Northern Wyoming Daily News - Serving the Big Horn Basin for over 100 years

By Tracie Mitchell
Staff Writer 

Hospital installs infant security system

 

October 28, 2017



WORLAND - During the October hospital board meeting Thursday evening, board members learned that the hospital had recently installed an infant security system that would make infant and child abduction from the hospital extremely difficult, if not impossible.

“That system is something that you are going to see in major medical centers. I don’t know what other small community facilities have around here but this is probably the best. This is the same system that we put in Banner Children’s Medical Center and Banner Desert Medical Center where we have approximately 4,800 births a year. It’s a very sophisticated system; we as Banner are very pleased to be able to bring that level of technology here,” Banner Health Washakie Medical Center CEO Jay Stallings said.
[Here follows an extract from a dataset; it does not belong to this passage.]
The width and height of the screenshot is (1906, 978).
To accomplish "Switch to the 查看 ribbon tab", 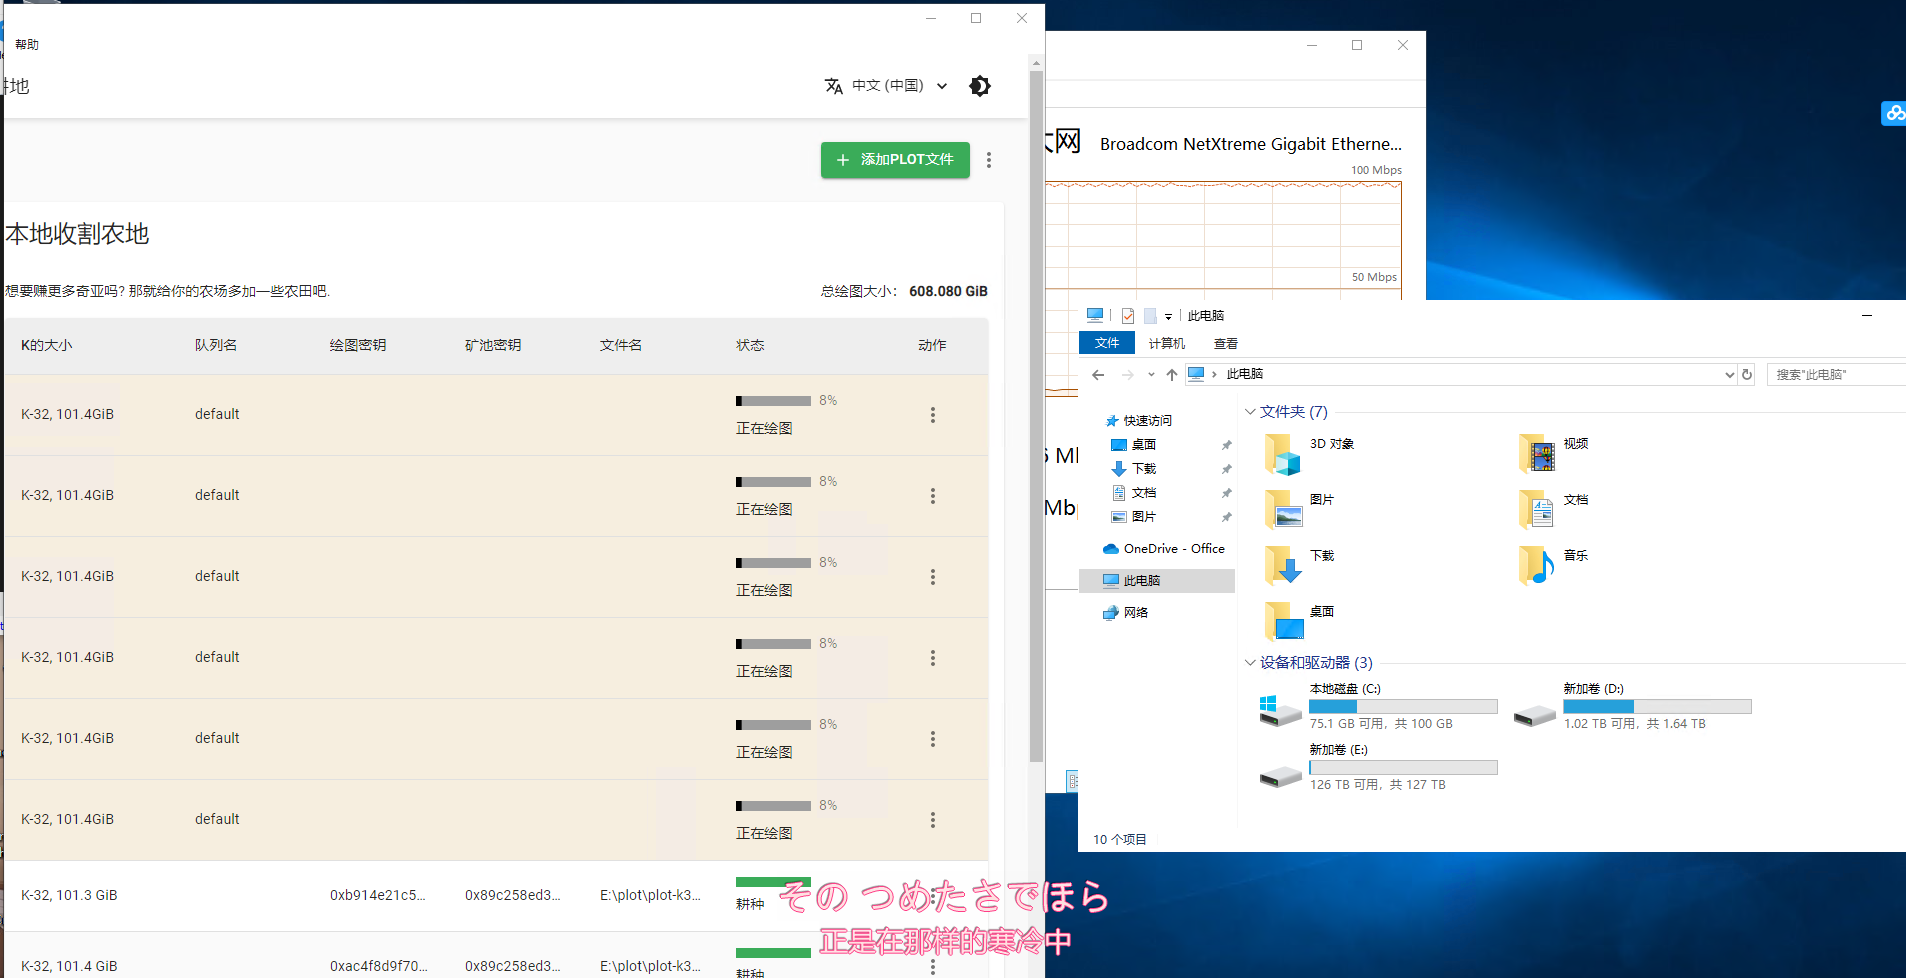I will [1226, 344].
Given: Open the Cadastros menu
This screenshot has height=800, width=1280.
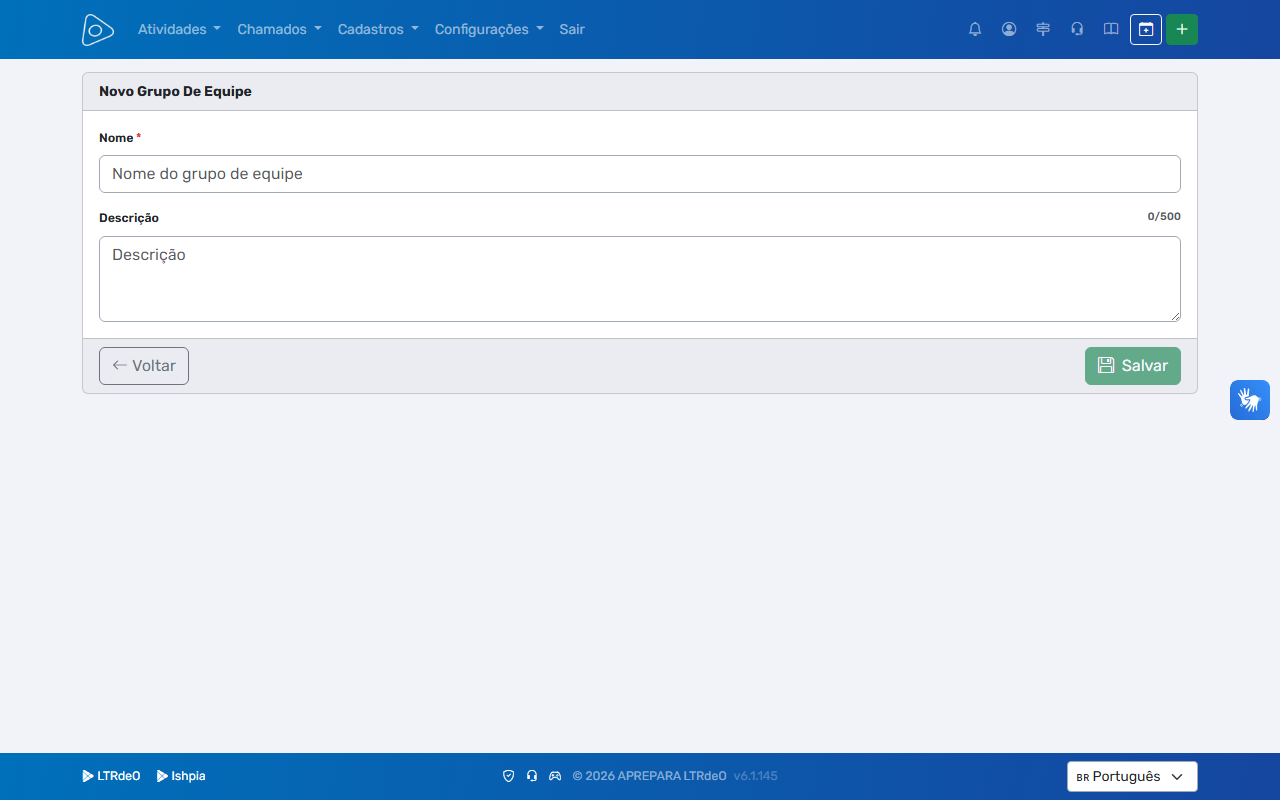Looking at the screenshot, I should tap(378, 29).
Stallings and Banner Health Washakie Medical Center CNO (chief nursing officer) LeGay Parks went on to explain that the system could be used for children and adult patients. Patients wear a bracelet that cannot be taken off except by authorized personnel, if it is taken off an alarm goes off and the hospital goes into lockdown. If a patient, child or adult goes beyond the perimeter of a particular area an alarm goes off and the hospital goes into lock down and in the event of a child people will be stopped if they are carrying a suspicious bundle, a diaper bag or similar type bag. “It’s a perimeter that we have defined around certain areas of our medical and surgical area so that mom and baby can go into a patient room etc. It’s a security envelope that in the event that a child or baby is transported beyond that, without notifying the system that it’s supposed to be you’re going to get the alarms and then we go into what is called code pink and our entire facility has specific instructions as to where they go and anybody can be stopped,” they said.
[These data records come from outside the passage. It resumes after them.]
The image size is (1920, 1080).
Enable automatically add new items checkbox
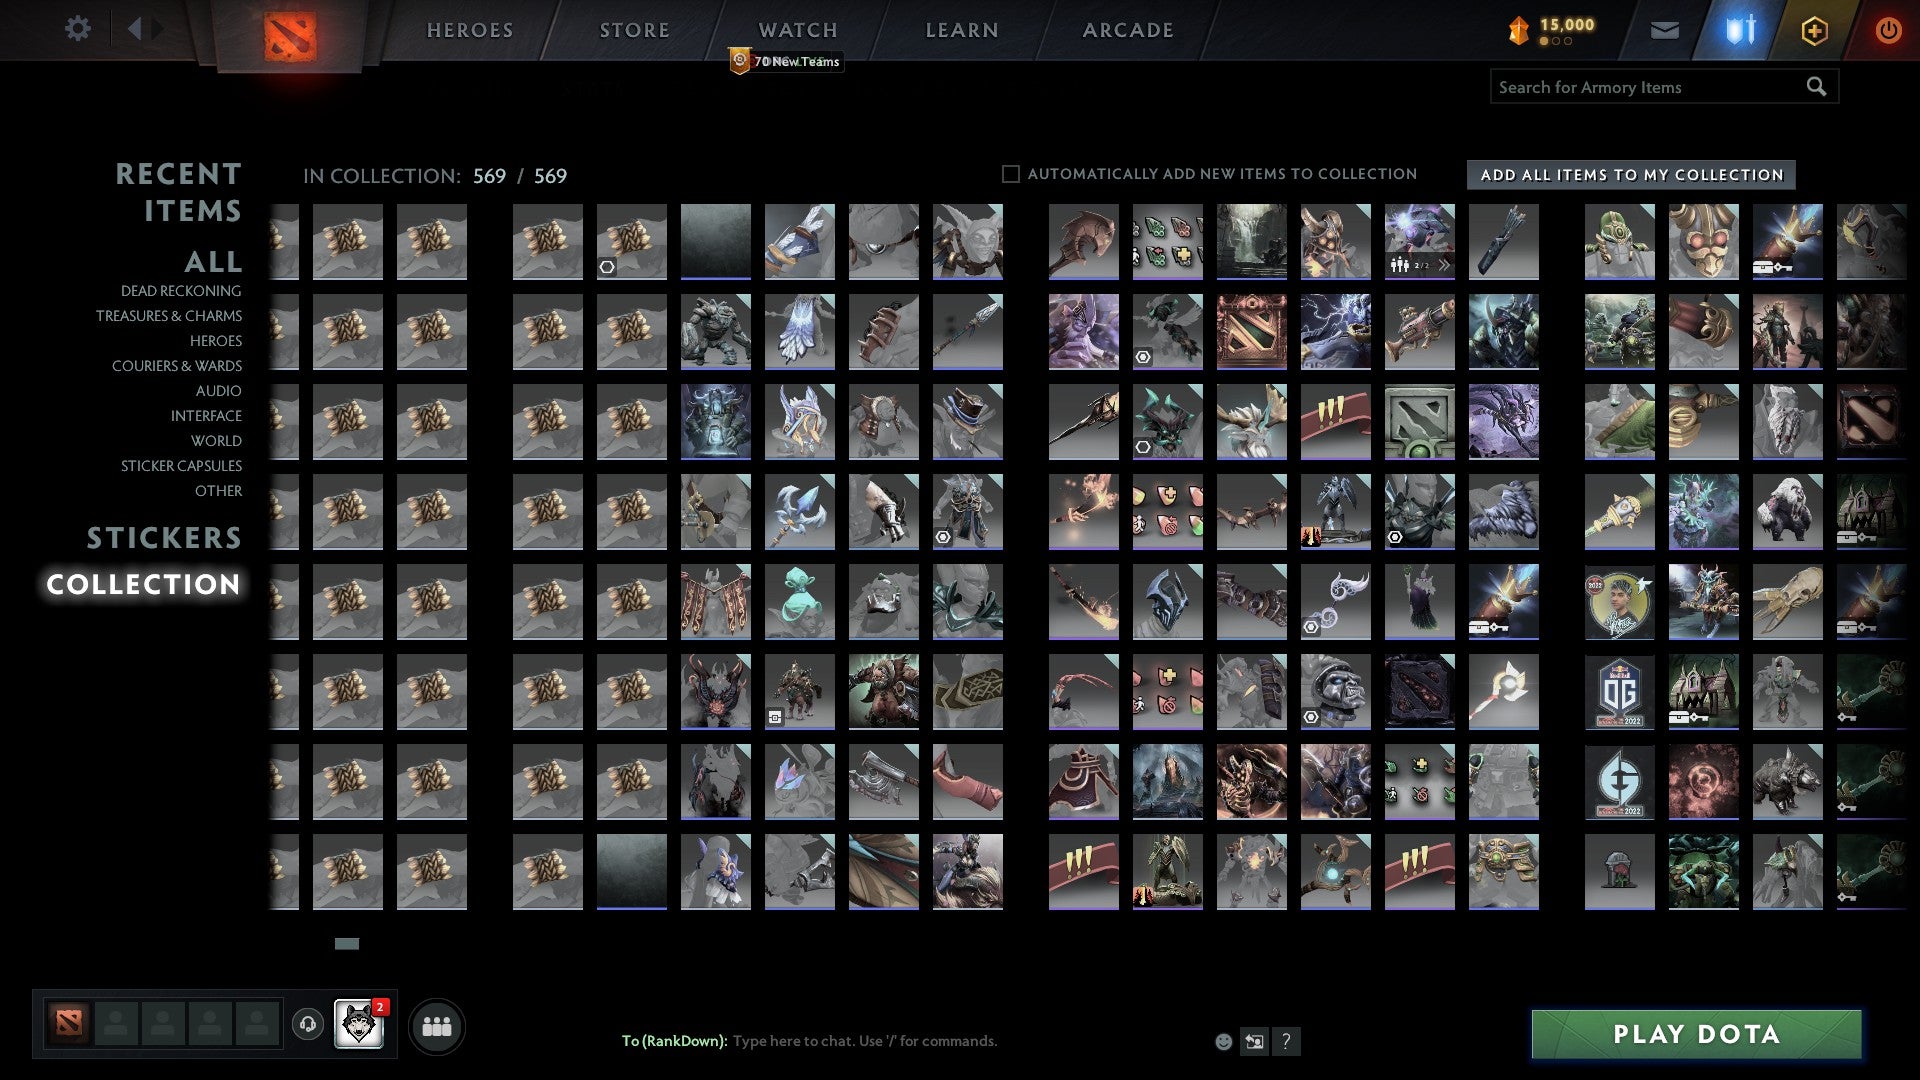(1011, 174)
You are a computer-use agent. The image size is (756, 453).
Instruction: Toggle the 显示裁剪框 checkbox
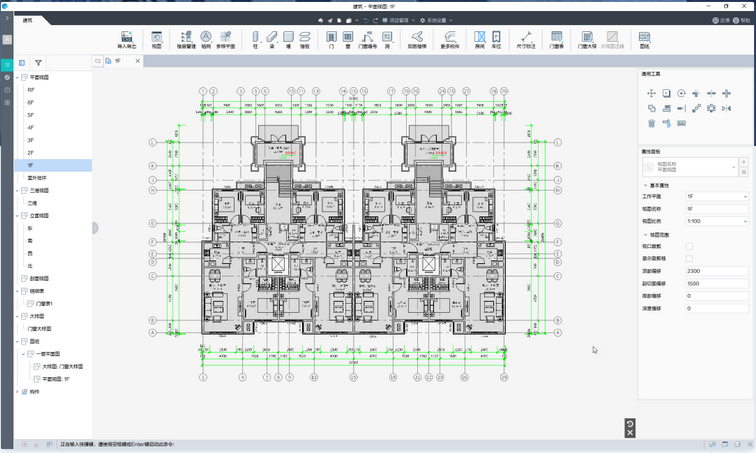pos(689,259)
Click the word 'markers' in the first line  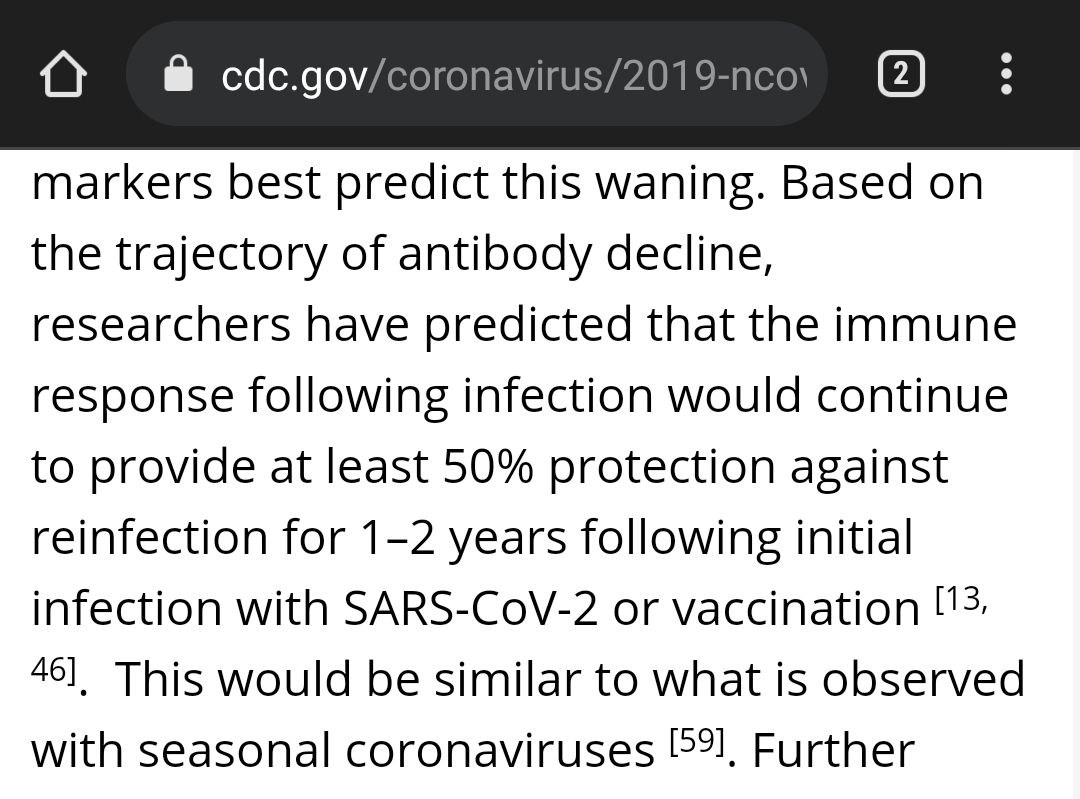[x=122, y=183]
They went on to explain, “We are also able to use this system for our adult patients who are maybe confused and wandering and we don’t want to tie them down or make them stay in one small room. Maybe they just want to walk the halls; it will prevent them from going out a doorway where we may not see them. It will help keep them safe and secure.”

In other business board member Kip Mathison expressed his concern about the sign located on the northeast side of the campus where Grace Avenue and S. 15th Street blocking the view of traffic. “When I drive onto 15th Street I have to put the nose of my vehicle certainly into the bicycle track to see around that sign,” he said.

Brad McCaslin with Banner Health Development and Construction stated, “There was an emergency sign there that was basically in the same location. We did meet with the city and make sure that we met all their triangle requirements, because they did have several set back requirements that had to be met and we put it basically right where the city told us to put it.”

Stallings thanked Mathison and said that the hospital would look into the problem.